Compiled by Anna Skinner

What happened: Hampshire, a 322-lot subdivision in dispute since 2006, had plans approved.

What it means: Hampshire’s additions to their development plan prohibit builders to build on the north side of the road if they’ve already built on the south. This encourages diversity amongst builders. The changes were approved by all members of the plan commission and despite multiple complaints from Zionsville residents, Hampshire can continue with their development. For more on this, visit youarecurrent.com.


What happened: Lee Kleiner presented the changes to the plan of changing the façade of the Dairy Queen on 340 S. 1st St.

What it means: The plan commission approved the changes so that the Dairy Queen can update their façade and also continue to obtain the look that The Village wants to portray. Dairy Queen can now continue with construction.


What happened: There was a petition from Hidden Hollow for minor plat approval in order to establish a 4.43 acre lot, a 3 acre lot and a 3.05 acre lot on a plot of 10.75 acres. The builder wanted to build some homes for a few family friends.

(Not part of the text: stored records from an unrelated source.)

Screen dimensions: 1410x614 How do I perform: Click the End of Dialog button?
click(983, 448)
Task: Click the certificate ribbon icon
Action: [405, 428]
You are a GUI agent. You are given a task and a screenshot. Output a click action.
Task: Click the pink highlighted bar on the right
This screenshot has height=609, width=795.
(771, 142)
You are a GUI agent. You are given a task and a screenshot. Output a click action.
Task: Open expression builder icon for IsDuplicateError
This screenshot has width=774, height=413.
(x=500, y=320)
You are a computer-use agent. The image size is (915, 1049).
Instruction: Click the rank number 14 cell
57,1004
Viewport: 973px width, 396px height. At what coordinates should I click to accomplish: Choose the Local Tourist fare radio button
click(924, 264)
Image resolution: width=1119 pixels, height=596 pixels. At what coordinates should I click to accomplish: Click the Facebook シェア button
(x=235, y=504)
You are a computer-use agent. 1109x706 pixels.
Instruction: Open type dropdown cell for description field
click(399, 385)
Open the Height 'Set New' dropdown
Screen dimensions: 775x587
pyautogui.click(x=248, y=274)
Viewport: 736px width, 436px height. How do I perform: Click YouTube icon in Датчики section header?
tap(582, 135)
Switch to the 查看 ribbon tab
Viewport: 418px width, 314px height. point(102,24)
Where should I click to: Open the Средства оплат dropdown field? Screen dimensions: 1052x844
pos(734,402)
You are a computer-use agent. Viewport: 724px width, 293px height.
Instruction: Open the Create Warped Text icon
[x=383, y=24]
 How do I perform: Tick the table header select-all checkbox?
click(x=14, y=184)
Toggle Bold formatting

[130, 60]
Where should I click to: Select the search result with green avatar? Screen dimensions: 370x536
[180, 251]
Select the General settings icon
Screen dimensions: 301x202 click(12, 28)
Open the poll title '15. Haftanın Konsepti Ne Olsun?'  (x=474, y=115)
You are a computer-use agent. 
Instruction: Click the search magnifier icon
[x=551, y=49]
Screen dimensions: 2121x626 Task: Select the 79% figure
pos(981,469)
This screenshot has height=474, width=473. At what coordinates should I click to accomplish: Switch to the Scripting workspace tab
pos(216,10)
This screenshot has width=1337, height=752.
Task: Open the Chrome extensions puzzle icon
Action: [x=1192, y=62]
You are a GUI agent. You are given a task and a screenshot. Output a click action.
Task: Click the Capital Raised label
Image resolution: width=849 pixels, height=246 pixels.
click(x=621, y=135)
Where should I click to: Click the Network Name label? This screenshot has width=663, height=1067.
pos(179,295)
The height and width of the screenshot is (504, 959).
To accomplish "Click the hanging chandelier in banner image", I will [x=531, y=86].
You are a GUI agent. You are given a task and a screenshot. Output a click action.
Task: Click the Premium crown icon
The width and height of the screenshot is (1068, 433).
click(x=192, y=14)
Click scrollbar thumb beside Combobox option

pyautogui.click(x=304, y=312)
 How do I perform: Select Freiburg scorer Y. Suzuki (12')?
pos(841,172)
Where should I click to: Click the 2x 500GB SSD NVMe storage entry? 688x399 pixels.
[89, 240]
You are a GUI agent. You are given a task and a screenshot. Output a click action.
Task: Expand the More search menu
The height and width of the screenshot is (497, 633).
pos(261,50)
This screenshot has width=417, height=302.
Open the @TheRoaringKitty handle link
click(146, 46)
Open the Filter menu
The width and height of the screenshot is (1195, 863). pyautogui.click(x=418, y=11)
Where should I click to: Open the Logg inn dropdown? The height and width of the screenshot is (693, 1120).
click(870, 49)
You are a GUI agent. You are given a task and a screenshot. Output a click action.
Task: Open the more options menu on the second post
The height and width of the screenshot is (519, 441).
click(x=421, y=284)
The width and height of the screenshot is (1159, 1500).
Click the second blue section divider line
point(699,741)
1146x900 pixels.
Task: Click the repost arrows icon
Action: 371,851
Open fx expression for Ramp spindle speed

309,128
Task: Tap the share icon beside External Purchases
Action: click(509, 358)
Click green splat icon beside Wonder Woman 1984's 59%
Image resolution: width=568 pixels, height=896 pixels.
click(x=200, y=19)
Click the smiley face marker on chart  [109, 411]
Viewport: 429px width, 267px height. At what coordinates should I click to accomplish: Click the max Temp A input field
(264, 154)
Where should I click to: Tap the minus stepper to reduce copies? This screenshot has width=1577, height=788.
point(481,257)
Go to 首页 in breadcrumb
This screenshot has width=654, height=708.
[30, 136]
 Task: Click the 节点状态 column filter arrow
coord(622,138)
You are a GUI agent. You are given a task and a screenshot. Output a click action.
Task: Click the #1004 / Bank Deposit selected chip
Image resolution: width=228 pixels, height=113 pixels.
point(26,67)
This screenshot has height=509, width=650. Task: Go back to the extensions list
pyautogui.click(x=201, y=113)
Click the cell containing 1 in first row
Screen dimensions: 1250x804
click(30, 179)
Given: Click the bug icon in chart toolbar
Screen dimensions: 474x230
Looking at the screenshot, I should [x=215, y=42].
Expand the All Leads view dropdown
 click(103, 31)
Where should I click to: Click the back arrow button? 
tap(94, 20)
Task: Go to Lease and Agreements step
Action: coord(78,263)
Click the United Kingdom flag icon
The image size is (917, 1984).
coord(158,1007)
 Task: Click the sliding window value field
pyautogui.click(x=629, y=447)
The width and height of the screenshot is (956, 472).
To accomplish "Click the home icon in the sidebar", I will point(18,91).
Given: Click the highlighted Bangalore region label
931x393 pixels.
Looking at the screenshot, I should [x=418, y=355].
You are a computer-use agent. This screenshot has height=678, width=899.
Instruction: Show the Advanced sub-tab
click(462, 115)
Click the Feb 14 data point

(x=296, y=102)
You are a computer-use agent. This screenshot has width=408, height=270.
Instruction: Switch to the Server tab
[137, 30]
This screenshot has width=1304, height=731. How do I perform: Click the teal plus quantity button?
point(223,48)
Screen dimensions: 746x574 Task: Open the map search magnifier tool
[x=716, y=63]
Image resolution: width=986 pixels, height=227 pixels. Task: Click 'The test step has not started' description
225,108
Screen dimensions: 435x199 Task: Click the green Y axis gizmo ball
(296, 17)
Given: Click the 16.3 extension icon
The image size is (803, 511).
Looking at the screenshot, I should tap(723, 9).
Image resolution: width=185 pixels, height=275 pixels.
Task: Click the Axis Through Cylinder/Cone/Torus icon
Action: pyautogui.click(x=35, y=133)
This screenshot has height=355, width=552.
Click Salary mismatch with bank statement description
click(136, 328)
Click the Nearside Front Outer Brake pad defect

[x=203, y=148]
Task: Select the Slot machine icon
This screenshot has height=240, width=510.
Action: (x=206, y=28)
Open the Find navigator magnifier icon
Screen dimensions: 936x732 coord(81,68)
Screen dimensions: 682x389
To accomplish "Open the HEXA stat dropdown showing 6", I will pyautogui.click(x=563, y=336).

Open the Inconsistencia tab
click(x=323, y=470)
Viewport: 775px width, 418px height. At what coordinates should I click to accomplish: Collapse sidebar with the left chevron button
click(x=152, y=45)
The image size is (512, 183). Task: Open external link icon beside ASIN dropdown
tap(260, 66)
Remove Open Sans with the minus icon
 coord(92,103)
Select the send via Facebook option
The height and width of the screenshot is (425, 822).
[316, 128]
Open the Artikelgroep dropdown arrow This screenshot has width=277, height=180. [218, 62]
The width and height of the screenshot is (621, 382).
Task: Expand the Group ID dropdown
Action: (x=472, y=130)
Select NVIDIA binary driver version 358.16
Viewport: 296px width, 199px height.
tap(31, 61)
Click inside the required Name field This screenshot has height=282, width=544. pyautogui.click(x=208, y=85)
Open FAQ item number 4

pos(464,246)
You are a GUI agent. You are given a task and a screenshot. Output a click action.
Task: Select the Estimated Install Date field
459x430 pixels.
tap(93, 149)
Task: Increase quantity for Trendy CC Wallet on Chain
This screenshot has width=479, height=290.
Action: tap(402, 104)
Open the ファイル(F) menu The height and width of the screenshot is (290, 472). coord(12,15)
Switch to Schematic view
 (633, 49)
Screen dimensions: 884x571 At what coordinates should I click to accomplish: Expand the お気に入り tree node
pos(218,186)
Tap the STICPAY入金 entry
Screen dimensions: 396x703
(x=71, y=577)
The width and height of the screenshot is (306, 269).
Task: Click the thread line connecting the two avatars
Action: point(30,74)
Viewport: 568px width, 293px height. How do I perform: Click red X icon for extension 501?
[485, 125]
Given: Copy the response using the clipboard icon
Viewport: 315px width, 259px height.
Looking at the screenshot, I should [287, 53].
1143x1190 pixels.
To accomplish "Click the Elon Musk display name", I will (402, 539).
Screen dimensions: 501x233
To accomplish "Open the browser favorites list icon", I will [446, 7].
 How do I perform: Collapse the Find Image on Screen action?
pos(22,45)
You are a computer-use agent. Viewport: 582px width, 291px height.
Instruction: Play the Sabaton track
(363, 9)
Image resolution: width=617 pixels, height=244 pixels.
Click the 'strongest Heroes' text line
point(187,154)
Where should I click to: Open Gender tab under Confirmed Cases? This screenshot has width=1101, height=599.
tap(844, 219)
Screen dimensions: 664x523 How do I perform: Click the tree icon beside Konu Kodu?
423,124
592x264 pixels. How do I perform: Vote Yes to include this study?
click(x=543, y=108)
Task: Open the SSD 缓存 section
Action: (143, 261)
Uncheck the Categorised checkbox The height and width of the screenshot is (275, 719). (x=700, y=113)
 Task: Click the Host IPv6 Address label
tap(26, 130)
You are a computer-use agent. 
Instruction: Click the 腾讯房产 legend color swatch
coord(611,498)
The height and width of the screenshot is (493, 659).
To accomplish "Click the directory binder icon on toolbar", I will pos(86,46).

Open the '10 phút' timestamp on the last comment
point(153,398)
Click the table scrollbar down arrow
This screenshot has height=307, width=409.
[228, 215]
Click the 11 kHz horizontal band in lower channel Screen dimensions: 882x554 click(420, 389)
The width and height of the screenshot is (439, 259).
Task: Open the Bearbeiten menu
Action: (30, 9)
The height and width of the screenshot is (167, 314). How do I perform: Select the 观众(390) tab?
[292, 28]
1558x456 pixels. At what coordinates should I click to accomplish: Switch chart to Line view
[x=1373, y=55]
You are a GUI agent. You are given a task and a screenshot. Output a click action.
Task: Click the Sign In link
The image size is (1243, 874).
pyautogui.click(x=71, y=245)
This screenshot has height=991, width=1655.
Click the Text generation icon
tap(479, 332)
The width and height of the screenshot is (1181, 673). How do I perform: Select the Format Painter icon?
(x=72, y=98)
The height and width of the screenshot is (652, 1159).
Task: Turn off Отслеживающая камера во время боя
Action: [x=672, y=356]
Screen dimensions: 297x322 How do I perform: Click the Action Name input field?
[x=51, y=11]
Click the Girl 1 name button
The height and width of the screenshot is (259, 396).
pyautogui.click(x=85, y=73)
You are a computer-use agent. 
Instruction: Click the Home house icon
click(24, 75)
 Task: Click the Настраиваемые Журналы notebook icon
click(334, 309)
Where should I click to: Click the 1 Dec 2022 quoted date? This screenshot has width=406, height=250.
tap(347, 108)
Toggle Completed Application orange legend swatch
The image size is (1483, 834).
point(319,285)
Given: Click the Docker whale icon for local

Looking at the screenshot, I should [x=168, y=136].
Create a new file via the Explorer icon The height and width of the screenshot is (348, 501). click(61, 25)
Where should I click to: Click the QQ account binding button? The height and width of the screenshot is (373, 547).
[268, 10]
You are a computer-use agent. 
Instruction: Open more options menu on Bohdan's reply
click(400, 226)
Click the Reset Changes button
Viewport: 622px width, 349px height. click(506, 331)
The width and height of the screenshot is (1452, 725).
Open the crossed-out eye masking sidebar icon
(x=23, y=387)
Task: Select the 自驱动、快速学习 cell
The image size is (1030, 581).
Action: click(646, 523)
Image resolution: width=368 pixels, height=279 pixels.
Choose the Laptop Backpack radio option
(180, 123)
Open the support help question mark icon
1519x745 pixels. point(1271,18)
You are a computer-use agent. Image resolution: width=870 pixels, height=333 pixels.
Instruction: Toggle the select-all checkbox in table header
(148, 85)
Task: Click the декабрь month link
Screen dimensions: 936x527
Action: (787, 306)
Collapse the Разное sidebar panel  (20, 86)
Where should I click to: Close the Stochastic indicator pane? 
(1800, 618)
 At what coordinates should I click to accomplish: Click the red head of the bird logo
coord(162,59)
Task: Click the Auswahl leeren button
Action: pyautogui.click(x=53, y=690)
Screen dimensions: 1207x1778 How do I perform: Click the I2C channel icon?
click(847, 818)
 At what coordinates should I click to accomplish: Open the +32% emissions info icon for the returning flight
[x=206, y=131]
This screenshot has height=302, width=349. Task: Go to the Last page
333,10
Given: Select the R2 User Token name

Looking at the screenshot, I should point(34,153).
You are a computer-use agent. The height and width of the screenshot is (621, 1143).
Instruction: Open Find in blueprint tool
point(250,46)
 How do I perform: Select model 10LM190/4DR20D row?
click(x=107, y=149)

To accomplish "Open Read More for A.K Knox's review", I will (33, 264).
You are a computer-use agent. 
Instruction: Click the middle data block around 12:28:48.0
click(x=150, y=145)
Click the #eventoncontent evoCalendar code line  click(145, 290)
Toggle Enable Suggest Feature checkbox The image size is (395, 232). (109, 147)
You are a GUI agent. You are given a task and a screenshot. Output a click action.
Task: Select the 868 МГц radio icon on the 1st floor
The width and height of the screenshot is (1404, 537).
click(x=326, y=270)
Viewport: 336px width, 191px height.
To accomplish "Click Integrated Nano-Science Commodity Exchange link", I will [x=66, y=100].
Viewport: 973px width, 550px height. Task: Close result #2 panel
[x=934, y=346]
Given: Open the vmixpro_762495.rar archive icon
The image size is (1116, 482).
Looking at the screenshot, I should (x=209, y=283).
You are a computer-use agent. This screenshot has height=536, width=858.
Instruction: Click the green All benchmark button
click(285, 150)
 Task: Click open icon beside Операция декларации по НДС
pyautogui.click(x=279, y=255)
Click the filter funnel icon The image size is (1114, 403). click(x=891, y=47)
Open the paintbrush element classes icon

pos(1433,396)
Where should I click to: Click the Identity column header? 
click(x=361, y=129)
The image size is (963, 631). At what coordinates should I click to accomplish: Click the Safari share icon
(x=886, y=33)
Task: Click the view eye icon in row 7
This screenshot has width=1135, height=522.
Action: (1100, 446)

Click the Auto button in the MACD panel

What it means: Other than few finalizations to be made for Hidden Hollow, construction was approved with conditions that if sewage becomes available, they will commit to tapping into the sewers of the septic tank.
What happened: After the Hampshire discussion, the plan commission decided to implement an automatic time period for both Development Plan Approvals and Subdivision Plats where the approvals would expire if certain criteria were not met.

What it means: The finalizations of that rule were granted a continuance to the July plan commission meeting to allow for the correct changes to be made to the writings.